▸ **STATED PROBLEM A**
According to the talk on the four yanas of Buddhism, which three states is human cultural and social endeavor associated with?

▸ **TEXT EXCERPT**
┄┄┄┄┄┄┄┄┄┄

The Four Yanas of Buddhism – Adi Da Samraj


Hinayana
Mahayana
Vajrayana
Advitayana

The Four Yanas of Buddhism

A talk by AVATAR ADI DA SAMRAJ (12/20/96)

The possibility of going deeper is what the traditions of internal creativity and sacred activity are about—all the traditions of internal processes, the whole tradition of meditation and so forth, Samadhi, religion (therefore), and Spirituality and culture altogether. The positive cultural endeavor and social endeavor of human beings is not only associated with the three states (waking, dreaming and sleeping) but with modes of endeavor with which, or in which, everyone basically participates but some specialize in it, or do it more profoundly or more consistently or whatever.

Some, like artists of various kinds, specialize in associating with the waking and dreaming modes creatively. There are all kinds of human creativity that are associated with going deeper in the modes of mind and feeling and psyche, combining it with their examination of waking phenomena otherwise, and all the realism of mortality.

Some who are religious, of course, also go beyond the exoteric and social modes and so forth, go deeper than that, and enter into the domain of mysticism and such, and inner perceptual phenomena, including visions, and so on, in the modes of the fourth and fifth stages of life.

Others in the domain of religion, Spirituality, philosophy applied, exercise themselves profoundly relative to a depth greater than the planes of mind, or deeper than the planes of mind. Their exercises in depth extend into the domain of the sixth stage of life, the domain prior to mind and perception. Some meditate on that as a kind of end in itself. It is their taking of the in-depth position, as deep as it gets, the deepsleep degree, and using it as a means to escape the waking and dreaming world of changes. They enter into the objectless mode of egoity.

In the Buddhist tradition, there are those who are called “arhats”—those who, as is usually said, pursue liberation for themselves and then achieve it. It is the liberation that is experienced by attending to the depth rather than what is less than the depth, and essentially retiring there, as the fulfillment of the self-effort, ego-effort, of seeking for release. It is that liberation which is realized upon entrance into the egoic domain of deep sleep-bare attention without subtle or gross objects, but nonetheless self-enclosed, self-aware, and excluding subtle and gross phenomena, by an act of will, inner tension.

┄┄┄┄┄┄┄┄┄┄

▸ **RECORD SET**

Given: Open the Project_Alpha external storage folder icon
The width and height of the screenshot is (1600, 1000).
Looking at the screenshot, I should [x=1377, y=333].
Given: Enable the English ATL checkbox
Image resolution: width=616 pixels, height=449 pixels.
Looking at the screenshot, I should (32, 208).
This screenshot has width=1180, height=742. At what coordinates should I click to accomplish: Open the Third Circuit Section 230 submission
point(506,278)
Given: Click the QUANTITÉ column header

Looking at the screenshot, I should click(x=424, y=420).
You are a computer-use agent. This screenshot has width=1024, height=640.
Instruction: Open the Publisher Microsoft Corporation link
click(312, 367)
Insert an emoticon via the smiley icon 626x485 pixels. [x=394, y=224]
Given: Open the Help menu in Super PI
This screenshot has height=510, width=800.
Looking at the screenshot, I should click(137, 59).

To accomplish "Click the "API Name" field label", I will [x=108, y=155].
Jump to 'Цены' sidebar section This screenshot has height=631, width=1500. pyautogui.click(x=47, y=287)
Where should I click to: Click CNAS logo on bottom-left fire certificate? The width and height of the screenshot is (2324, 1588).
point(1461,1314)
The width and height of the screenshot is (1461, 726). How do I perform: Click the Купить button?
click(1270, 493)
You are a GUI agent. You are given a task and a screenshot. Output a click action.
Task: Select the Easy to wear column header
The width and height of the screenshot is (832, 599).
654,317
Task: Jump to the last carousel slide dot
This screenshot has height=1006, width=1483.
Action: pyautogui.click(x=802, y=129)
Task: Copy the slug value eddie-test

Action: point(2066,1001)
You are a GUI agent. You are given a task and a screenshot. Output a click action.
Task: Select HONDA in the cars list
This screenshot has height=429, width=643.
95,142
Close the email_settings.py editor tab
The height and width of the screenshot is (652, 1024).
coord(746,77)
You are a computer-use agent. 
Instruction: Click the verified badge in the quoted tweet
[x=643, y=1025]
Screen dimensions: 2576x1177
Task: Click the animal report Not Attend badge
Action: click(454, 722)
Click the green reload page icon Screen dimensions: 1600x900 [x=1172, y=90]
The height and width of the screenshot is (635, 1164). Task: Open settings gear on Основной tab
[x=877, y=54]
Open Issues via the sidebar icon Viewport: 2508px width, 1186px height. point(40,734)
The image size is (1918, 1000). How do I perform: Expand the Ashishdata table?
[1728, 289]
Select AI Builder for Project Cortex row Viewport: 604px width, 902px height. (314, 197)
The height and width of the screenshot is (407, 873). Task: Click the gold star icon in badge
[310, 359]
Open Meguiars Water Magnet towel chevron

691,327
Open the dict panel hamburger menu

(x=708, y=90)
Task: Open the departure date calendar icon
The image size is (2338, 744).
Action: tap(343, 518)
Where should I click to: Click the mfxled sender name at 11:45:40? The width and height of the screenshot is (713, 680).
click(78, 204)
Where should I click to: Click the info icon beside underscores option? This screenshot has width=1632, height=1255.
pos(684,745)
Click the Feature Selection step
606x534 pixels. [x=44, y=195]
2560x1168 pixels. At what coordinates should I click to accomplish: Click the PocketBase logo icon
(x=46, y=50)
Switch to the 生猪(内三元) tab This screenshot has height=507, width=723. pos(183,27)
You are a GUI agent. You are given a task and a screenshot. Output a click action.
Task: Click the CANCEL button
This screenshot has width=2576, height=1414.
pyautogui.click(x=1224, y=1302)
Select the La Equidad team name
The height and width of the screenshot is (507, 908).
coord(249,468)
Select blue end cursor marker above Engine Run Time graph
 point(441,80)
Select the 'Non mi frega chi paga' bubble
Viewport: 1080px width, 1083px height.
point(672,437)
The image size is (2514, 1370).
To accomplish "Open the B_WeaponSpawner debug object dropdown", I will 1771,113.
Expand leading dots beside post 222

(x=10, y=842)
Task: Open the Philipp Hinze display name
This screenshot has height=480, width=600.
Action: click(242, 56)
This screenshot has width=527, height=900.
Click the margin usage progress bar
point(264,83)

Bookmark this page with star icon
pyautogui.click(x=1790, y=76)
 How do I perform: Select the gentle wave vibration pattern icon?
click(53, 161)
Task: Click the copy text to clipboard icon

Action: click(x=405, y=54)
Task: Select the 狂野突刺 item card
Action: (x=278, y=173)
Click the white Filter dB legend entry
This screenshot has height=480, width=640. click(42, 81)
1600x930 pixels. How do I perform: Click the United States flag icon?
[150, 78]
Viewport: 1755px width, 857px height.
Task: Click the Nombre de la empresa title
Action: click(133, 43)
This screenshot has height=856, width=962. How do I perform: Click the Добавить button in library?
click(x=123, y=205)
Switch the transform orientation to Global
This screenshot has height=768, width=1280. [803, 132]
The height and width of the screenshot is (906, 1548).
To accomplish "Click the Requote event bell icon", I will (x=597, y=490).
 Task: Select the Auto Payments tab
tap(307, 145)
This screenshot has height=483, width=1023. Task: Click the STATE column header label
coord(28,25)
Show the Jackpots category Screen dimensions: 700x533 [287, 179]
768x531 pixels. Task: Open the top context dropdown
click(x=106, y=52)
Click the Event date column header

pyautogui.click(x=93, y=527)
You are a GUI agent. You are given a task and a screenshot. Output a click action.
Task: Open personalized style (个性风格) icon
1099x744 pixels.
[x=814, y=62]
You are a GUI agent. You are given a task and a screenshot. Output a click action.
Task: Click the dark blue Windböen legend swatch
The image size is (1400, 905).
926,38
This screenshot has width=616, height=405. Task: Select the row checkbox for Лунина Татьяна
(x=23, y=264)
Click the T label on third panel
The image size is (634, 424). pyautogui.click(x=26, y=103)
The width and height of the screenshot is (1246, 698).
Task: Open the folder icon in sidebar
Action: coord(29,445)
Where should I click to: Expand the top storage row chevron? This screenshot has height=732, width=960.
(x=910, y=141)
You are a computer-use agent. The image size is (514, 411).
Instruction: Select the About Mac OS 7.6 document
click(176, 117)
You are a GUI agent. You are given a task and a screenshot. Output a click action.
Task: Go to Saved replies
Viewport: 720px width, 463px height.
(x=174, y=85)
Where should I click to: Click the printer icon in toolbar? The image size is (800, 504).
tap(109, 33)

┄┄┄┄┄┄┄┄┄┄

▸ **STATED PROBLEM B**
Give again, word for word, the lines of the listing from its first line through the line holding "Looking at the screenshot, I should [x=1377, y=333].", both ends included.

▸ **WRITTEN ANSWER A**
Waking, dreaming and sleeping.

▸ **WRITTEN ANSWER B**
Given: Open the Project_Alpha external storage folder icon
The width and height of the screenshot is (1600, 1000).
Looking at the screenshot, I should [x=1377, y=333].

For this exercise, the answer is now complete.